La France ferait blocage à une directive européenne favorable à l'égalité femmes-hommes qui ambitionne d'élargir le cadre des congés parentaux dans tous les pays membres.

De quoi on parle ? Cette directive qui est proposée par la commission européenne, elle parle d'un congé parental, avec 4 mois pour les hommes ou 4 mois pour les femmes et avec une meilleure rémunération. Déjà, j'aimerais que l'on pose le débat pour ce qu'il est. On n'est pas en train de parler d'une avancée à proprement parler des femmes, on est en train de parler de meilleurs congés parentaux. C'est quelque chose dont on peut débattre, moi c'est un sujet qui me passionne. J'aimerais qu'on m'explique pourquoi, comme ça, c'est une avancée pour les femmes alors qu'il s'agit de 4 mois de congés parentaux renforcés qui seront pris majoritairement par les femmes et pas par les hommes. Ça, c'est un premier débat qu'on peut avoir.
Ensuite, sur la forme, la France ne bloque pas cela, la France est en discussions avec les autres pays européens.

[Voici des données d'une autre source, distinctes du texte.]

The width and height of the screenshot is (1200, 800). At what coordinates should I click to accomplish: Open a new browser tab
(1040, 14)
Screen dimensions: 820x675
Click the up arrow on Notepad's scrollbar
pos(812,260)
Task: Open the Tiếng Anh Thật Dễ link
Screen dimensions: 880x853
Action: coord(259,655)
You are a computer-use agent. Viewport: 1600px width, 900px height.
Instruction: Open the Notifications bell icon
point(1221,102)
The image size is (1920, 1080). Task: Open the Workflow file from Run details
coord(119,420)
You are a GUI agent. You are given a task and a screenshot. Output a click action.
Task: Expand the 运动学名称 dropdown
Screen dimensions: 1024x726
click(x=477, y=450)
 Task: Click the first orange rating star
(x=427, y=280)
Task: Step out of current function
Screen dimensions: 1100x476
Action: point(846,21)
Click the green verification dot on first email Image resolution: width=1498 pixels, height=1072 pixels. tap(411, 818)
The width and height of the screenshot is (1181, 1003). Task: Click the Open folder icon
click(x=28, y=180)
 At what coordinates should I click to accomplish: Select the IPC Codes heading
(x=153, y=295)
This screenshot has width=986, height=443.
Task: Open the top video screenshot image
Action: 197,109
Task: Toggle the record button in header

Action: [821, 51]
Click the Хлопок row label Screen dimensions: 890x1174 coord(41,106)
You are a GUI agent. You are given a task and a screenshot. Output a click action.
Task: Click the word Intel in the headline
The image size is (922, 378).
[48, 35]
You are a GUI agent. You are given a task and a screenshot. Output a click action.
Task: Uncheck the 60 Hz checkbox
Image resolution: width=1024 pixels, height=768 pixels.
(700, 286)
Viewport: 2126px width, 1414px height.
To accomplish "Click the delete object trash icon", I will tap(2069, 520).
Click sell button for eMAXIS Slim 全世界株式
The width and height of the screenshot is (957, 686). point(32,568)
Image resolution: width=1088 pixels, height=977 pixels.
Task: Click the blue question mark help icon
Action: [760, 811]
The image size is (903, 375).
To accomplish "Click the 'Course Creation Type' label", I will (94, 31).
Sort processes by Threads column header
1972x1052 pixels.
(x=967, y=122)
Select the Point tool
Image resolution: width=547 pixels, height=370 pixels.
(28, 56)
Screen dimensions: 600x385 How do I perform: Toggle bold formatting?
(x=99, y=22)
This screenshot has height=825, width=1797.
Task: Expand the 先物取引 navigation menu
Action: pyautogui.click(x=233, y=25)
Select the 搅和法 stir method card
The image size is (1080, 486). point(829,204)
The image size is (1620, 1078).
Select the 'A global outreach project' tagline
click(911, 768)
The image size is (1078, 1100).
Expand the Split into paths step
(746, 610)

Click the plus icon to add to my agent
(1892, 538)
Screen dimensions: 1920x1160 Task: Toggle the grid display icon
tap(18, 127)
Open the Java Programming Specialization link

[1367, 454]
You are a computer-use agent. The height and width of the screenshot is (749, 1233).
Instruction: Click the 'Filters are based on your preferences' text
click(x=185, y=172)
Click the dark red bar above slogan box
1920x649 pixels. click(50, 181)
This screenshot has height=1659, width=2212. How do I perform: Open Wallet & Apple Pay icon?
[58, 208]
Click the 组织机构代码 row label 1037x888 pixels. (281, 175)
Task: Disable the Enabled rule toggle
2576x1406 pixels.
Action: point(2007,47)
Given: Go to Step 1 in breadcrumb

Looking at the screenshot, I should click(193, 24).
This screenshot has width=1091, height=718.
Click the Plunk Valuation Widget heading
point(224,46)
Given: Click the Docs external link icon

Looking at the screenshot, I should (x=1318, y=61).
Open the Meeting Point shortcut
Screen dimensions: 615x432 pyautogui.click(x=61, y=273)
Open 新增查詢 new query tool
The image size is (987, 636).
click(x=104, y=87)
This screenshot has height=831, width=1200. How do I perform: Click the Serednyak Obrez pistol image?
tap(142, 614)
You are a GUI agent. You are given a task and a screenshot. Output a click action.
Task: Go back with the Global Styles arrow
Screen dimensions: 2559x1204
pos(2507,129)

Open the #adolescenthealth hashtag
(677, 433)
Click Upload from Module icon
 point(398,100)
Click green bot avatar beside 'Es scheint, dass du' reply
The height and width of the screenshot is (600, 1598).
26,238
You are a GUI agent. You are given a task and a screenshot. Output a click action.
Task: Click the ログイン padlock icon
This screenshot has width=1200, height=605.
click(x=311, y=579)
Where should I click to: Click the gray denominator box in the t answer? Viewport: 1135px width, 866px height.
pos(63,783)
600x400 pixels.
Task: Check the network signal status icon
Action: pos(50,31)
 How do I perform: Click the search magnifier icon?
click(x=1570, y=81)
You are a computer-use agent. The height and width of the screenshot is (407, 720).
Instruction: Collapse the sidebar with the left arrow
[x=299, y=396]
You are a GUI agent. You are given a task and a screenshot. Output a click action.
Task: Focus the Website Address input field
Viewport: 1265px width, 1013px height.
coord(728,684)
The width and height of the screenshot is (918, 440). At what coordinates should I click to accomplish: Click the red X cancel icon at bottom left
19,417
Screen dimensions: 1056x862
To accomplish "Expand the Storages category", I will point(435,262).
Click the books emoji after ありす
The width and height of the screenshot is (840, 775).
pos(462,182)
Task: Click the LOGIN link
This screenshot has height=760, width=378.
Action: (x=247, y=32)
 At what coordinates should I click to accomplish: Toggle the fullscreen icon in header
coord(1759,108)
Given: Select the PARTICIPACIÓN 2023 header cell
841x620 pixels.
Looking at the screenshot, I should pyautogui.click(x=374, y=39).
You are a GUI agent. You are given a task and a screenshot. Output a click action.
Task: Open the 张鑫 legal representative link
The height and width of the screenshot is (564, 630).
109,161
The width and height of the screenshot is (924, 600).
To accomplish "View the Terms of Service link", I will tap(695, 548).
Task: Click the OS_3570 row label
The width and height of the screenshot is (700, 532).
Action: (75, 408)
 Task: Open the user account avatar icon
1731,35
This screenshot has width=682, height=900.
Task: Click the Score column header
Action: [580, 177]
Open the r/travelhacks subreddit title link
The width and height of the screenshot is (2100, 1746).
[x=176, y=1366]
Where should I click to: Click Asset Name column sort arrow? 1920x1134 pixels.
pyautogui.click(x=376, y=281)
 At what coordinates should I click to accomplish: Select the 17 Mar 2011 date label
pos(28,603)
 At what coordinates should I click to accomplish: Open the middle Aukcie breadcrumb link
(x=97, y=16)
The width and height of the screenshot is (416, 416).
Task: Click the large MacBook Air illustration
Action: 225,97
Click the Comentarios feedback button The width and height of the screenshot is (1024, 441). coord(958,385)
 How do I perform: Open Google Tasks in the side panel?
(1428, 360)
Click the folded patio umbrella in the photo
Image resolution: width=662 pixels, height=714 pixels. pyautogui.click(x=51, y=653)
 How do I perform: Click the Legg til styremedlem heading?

Cette directive pourrait possiblement désengorger les crèches en rendant le congé de paternité plus attrayant...

Je ne suis pas sûre parce qu'on ne va pas passer de 11 jours à un an et je crois que le congé paternité, c'est pendant le congé maternité, les enfants entrent en crèche en moyenne à deux mois et demi, trois mois donc je crois que cela n'aura pas d'impact forcément sur les crèches.

Comment on élève un enfant féministe ?

C'est une bonne question, moi je n'ai aucune leçon à donner là-dessus. Je l'ai toujours dit, en 11 ans de "Maman travaille", j'ai écrit 18 livres, j'ai toujours dit que je n'avais de leçons à donner à qui que ce soit, ni de féminisme et encore moins d'éducation. Je pense que l'éducation qui relève tellement de l'intime, des valeurs familiales, de l'histoire familiale, de ce que l'on a envie de transmettre à son enfant, de ce que l'on peut lui transmettre aussi, ça dépend aussi de l'enfant.

Je dis toujours qu'entre le parent qu'on rêvait d'être, le parent qu'on est vraiment, l'enfant qu'on voulait avoir, l'enfant qu'on a et la famille qu'on arrive à se construire, finalement, il y a quelque chose qui est tellement particulier, de l'ordre de l'alchimie quasiment et c'est un sujet qui est extrêmement personnel. J'ai deux filles, j'ai ma manière de les élever et je ne sais pas si ma manière est une manière qu'il est souhaitable de dupliquer, je ne me risquerais pas à le dire.